### [EXERCICE PROPOSÉ A]
Sélectionnez chaque ligne des entrées qui contient la chaîne « what », en respectant la casse.

------------

Toutefois, le CDR est d'ores et déjà l'objet de multiples dispositifs de contrôle :

- l'EPFR (établissement public de financement et de restructuration) a été créé pour en contrôler les orientations générales, avec la participation de deux parlementaires dans son conseil d'administration. Il dispose pour ce faire de la mission de contrôle du CDR, apparentée à un contrôle d'État ;

- le comité cessions-investissement, émanation du conseil de surveillance du CDR, examine pour avis les dossiers les plus importants ;

- l'Inspection générale des finances a procédé en 1997 à un audit très large du groupe du CDR, conduisant d'ailleurs le Gouvernement à substituer à la logique originelle de liquidation une politique de valorisation et de minimisation des pertes pour le contribuable ;

- la Cour des comptes est en train d'achever sa procédure de contrôle sur le CDR, pour laquelle elle a mobilisé des moyens importants. Son rapport final devrait être transmis à la commission des Finances d'ici la fin juillet.

- le rapporteur spécial de la commission sur les comptes spéciaux du Trésor et les entreprises publiques a lui-même suivi, aussi régulièrement que possible, les résultats du CDR.

------------

### [EXERCICE PROPOSÉ B]
Reproduisez le passage du texte sur le contrôle du CDR qui va de « - la Cour des » jusqu'à « la fin juillet. », en substituant « fin septembre » à « fin juillet ».

------------

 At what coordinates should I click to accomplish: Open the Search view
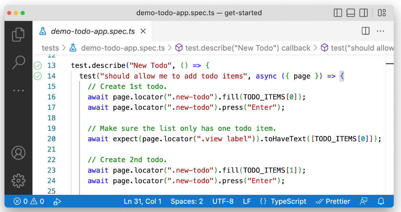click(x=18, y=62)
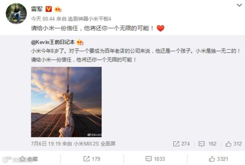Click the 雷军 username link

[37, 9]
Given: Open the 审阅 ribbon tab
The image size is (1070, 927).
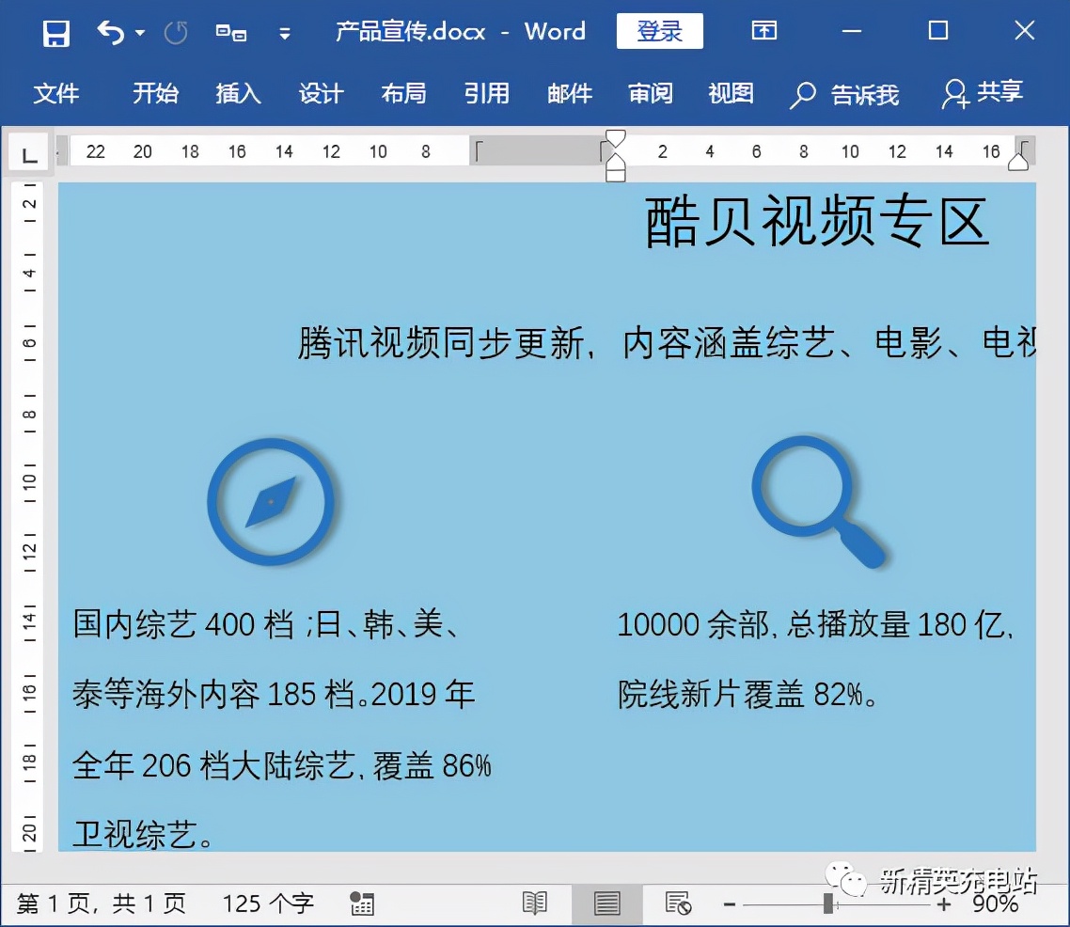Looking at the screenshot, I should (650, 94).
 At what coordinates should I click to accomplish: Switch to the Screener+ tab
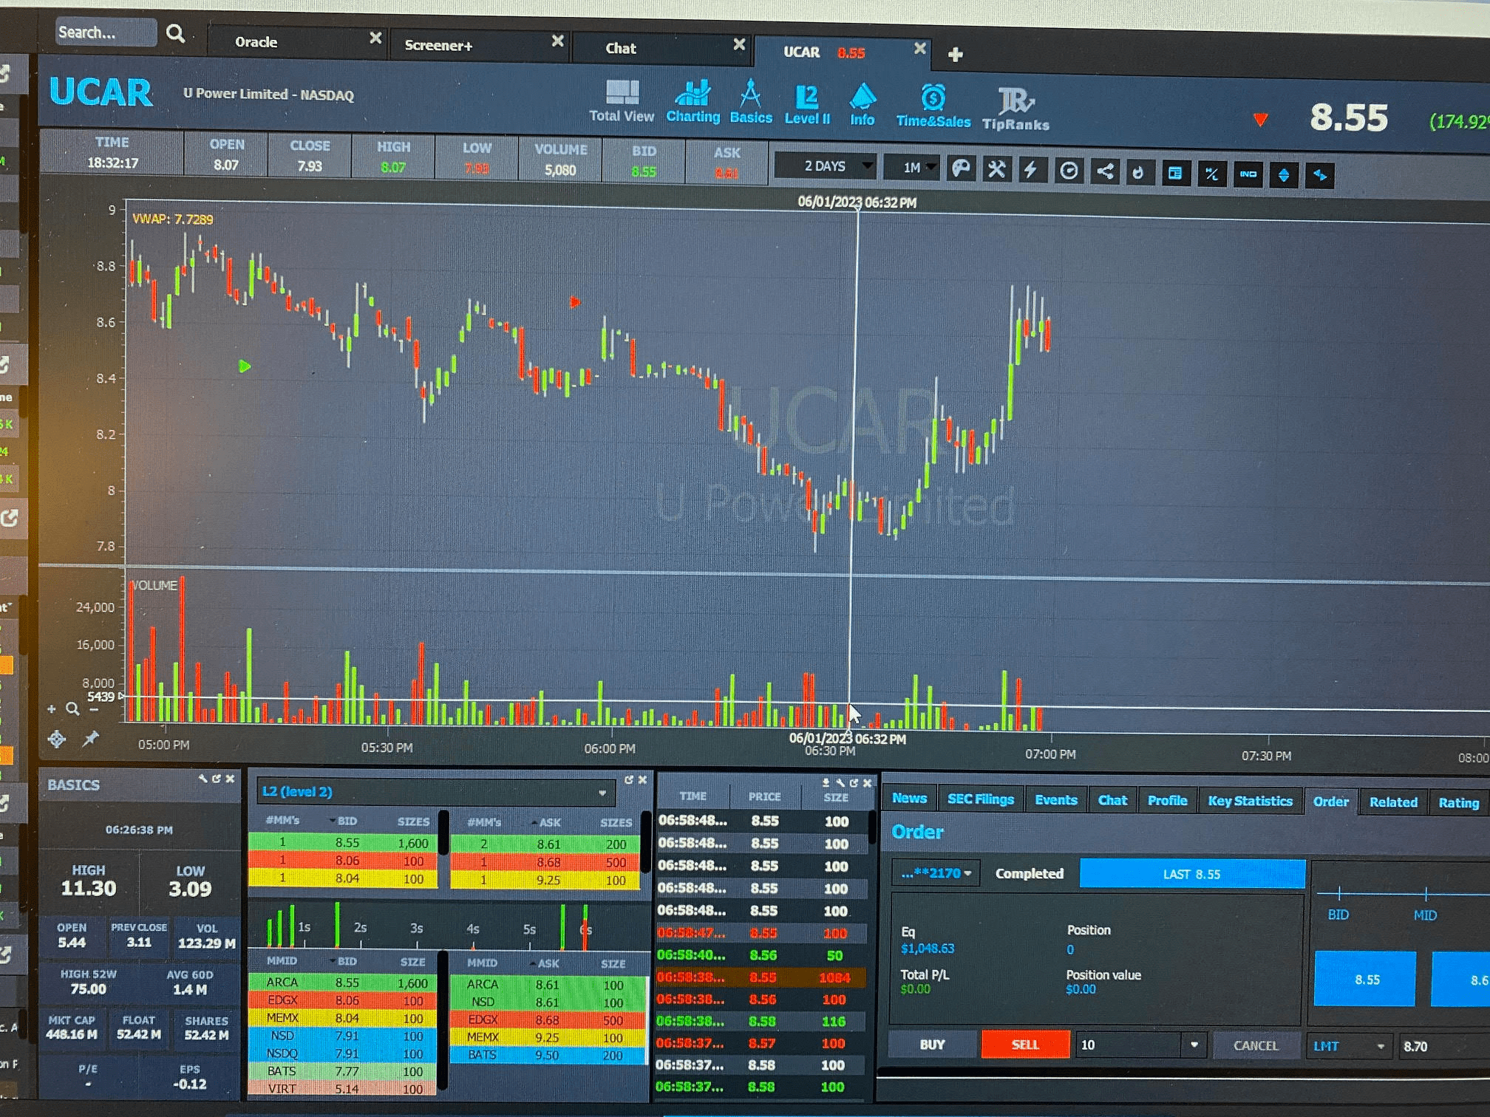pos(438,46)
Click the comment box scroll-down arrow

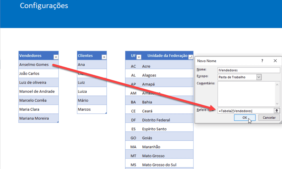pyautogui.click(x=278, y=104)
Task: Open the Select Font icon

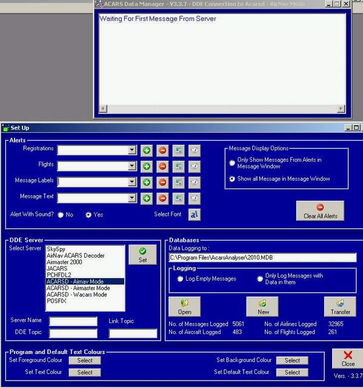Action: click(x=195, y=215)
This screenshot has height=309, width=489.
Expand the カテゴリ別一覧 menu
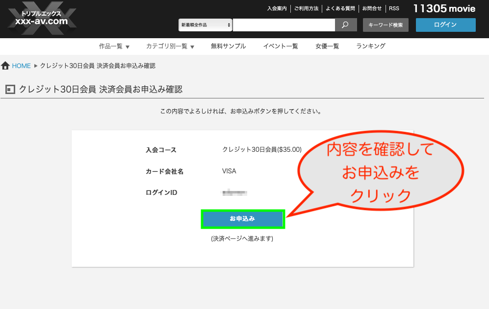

------------

### [RÉPONSE ATTENDUE A]
 At what coordinates should I click to accomplish: Open the Search view
 At what coordinates should I click to accomplish: Switch to the Screener+ tab

### [RÉPONSE ATTENDUE B]
- la Cour des comptes est en train d'achever sa procédure de contrôle sur le CDR, pour laquelle elle a mobilisé des moyens importants. Son rapport final devrait être transmis à la commission des Finances d'ici la fin septembre.